Ultimately, cannabis could find a permanent place among our modern repertoire of medication options if it can treat users' health conditions more effectively and more safely than conventional pharmaceutical remedies. As in the case of insomnia, prescription sleep aids such as antidepressants (e.g., trazodone, amitriptyline, and doxepin), benzodiazepines (e.g., diazepam and lorazepam), gamma-aminobutyric acid (GABA) medications (zolpidem and eszopiclone), and antipsychotics (aripiprazole, olanzapine, quetiapine and risperidone) are associated with significant clinical drawbacks and heightened risk of morbidity.

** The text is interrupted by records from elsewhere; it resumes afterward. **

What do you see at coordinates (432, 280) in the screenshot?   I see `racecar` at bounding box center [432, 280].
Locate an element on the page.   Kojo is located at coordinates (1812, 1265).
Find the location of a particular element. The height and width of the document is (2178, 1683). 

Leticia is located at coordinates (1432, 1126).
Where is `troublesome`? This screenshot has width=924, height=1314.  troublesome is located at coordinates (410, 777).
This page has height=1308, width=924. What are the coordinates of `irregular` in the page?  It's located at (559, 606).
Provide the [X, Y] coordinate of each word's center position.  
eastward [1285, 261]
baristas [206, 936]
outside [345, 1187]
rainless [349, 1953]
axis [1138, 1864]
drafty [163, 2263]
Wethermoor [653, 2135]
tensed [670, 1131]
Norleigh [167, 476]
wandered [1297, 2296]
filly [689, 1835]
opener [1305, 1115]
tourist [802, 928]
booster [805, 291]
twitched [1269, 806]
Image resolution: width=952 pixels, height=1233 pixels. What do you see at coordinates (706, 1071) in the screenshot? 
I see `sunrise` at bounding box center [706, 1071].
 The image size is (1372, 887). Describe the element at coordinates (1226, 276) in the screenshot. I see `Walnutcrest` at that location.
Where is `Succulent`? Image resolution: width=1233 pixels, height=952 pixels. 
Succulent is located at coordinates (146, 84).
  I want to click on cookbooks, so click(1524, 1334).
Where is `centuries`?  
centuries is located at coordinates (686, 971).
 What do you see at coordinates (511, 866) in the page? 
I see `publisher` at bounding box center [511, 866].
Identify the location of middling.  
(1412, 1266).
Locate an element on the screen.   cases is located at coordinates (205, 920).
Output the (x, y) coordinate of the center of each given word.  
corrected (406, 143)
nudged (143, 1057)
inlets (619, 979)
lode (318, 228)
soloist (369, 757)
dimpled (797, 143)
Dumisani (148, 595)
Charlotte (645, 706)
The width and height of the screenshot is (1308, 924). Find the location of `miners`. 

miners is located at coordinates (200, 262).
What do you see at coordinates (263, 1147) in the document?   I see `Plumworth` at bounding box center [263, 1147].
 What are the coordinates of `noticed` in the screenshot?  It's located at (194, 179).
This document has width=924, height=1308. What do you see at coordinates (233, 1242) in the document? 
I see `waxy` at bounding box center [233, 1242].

The apparent widespread use of cannabis as a sleep aid and for treating myriad other health symptoms underscores the importance of further medical research regarding its risk-benefit profile and the effectiveness of cannabis as a substitute for other substances, including alcohol, over-the-counter and prescription sleep aids, and scheduled medications (e.g., opioids and sedatives).
According to Stith, "The economic impact of cannabis treatment should also be considered given the current burden of opioid and other high-risk prescriptions on healthcare systems, which have been forced to implement costly modifications to general patient care practices, including prescription monitoring programs, drug screening, and more frequent doctor-patient interactions.
"Also, if the short-term risk-benefit profile of cannabis found in our studies reflects its longer-term therapeutic potential, substitution of cannabis for traditional pharmaceuticals could reduce the risk of dangerous drug interactions and the costs associated with taking multiple medications by allowing patients to treat a constellation of comorbidities with a single treatment modality. "
"If the results found in our studies can be extrapolated to the general population, cannabis could systematically replace multi-billion dollar medication industries around the world. It is likely already beginning to do so," Vigil added.